The band signed with Alegre Records, and its first album sold more than 100,000 copies in the first year, becoming one the best-selling Latin albums of its time, according to his official website. It jump-started Mr. Pacheco’s career with the introduction of a new dance craze called the pachanga. He became an international star, touring the United States, Europe, Asia and Latin America.
Fania Records was born out of an unlikely partnership between Mr. Pacheco and Mr. Masucci, a former police officer turned lawyer who fell in love with Latin music during a visit to Cuba.
From its humble beginnings in Harlem and the Bronx — where releases were sold from the trunks of cars — Fania brought an urbane sensibility to Latin music. In New York, the music had taken on the name “salsa” (Spanish for sauce, as in hot sauce), and the Fania label began using it as part of its marketing.
Guided by Mr. Pacheco, artists built a new sound based on traditional clave rhythms and the genre Cuban son (or son Cubano), but faster and more aggressive. Many of the lyrics — about racism, cultural pride and the tumultuous politics of the era — were far removed from the pastoral and romantic scenes in traditional Cuban songs.
In that sense, salsa was “homegrown American music, as much a part of the indigenous musical landscape as jazz or rock or hip-hop,” Jody Rosen wrote in The New York Times in 2006 on the occasion of the reissue of the Fania master tapes — after they had spent years gathering mold in a warehouse in Hudson, N.Y.

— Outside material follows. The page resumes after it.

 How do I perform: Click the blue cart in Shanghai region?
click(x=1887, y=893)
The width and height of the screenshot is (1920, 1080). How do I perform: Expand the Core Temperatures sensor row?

Mr. Pacheco teamed up with Ms. Cruz in the early 1970s. Their first album, “Celia & Johnny,” was a potent mix of hard-driving salsa with infectious choruses and virtuosic performances. It soon went gold, thanks to Ms. Cruz’s vocal prowess and Mr. Pacheco’s big-band direction, and its first track, the up-tempo “Quimbara,” helped propel Ms. Cruz’s career to Queen of Salsa status.